DOCUMENT SECTION Block Start

# Hunting slang



## fsbirdhouse (Mar 21, 2009)

Always changing, hunting slang is a sub-dialect of the English language all it's own.
I work on a large Gov. site in Eastern Idaho. Many employees there, and many are Elk hunters. I have been on disability for about a year, but my wife works there too, and keeps me abreast of events. So the following.

My family's contribution to the English language.
I've been out of 'the loop' as regards to the big game hunting crowd at work over this past year, and what the newest fad among Elk hunters has become. 
They are an extensive group, and some are quite fanatical about the sport. Starting about the end of July, some even bring their elk calls to work to practice on, and you will even hear an occasional duo calling to each other across the facility as tho to say "Yeah, I'm getting ready to go too."
The loudest, and most traditional call used by Elk hunters is the 'Bugle'. It's the sound one bull Elk makes to challenge other bulls in the area of his 'harem'.
This sound has been a way of allowing hunters to get close to bull Elk. Some years ago I tried it myself, and although I was answered by bull Elk, I was never successful in calling one in.
My daughter was aware of what the call was used for, as I had sounded off several times around the house (The very first time being a story all in itself), and being quite young and only just getting started driving she had on one occasion nearly hit a large bull Elk on the road near home.
She had come into the house just after, and was still rather shaken by the close call, and in trying to describe what had taken place said she had "almost hit a...a...a bugle" not remembering they are called Elk.
Well, guess what? My wife related this story just recently to the gal she works with, whose husband is one of the better known leaders of the local hunting mob, and he has, in turn, gone to calling bull Elk "Bugles"
He knows my daughter, who works at one of the facilities out there, and happens to have got quite a kick out of using that new slang word instead of 'bull Elk'
It is spreading like wildfire amongst the hunters out there, and knowing how hunters are, would not be surprised if it isn't in common use throughout the Rocky Mountain West in a very few short years, and therefore hunters everywhere across the globe eventually.
And so the language changes.

PS: Well, maybe not, but I wouldn't bet against it!


----------

DOCUMENT SECTION Block End
DATASET EXCERPT Block Start

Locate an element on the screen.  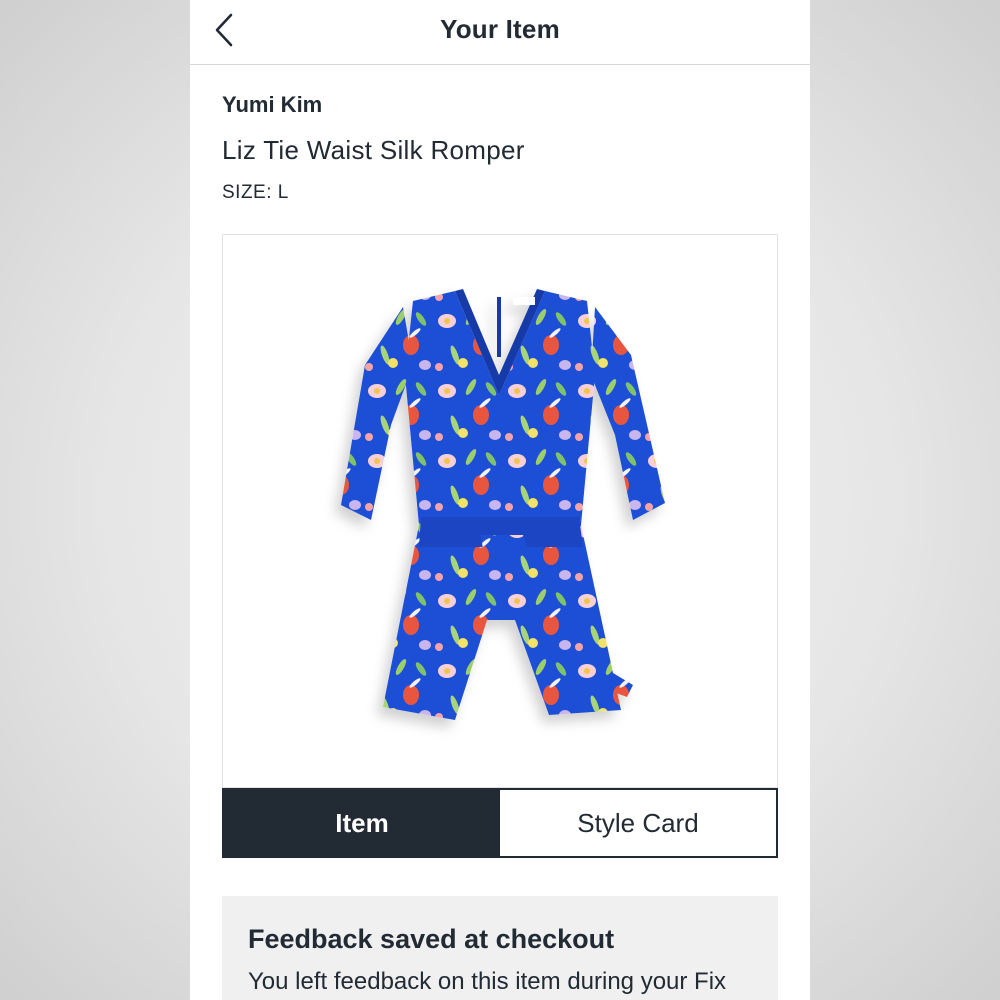
view-toggle: Item Style Card is located at coordinates (500, 823).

DATASET EXCERPT Block End

PROBLEM SET:
A: Answer these questions using the hunting slang post:
(i) Where does the writer work?
(ii) According to the post, what purpose does a bull elk's bugle serve?
(iii) In the month named in the post, around which point do some hunters start bringing elk calls to work?
B: Return the passage of the hunting slang post starting with "## fsbirdhouse (Mar" and going on through "hunters has become.", copied word for word.
C: List every individual person, other than the writer, that the hunting slang post refers to.

SOLUTIONS TO EACH TASK:
A:
(i) At a large government site in Eastern Idaho.
(ii) A bull elk uses it to challenge other bulls in the area of his harem.
(iii) Around the end of July.

B:
## fsbirdhouse (Mar 21, 2009)

Always changing, hunting slang is a sub-dialect of the English language all it's own.
I work on a large Gov. site in Eastern Idaho. Many employees there, and many are Elk hunters. I have been on disability for about a year, but my wife works there too, and keeps me abreast of events. So the following.

My family's contribution to the English language.
I've been out of 'the loop' as regards to the big game hunting crowd at work over this past year, and what the newest fad among Elk hunters has become.

C:
- The writer's wife
- The writer's daughter
- The woman the writer's wife works with
- That woman's husband, one of the better-known leaders of the local hunters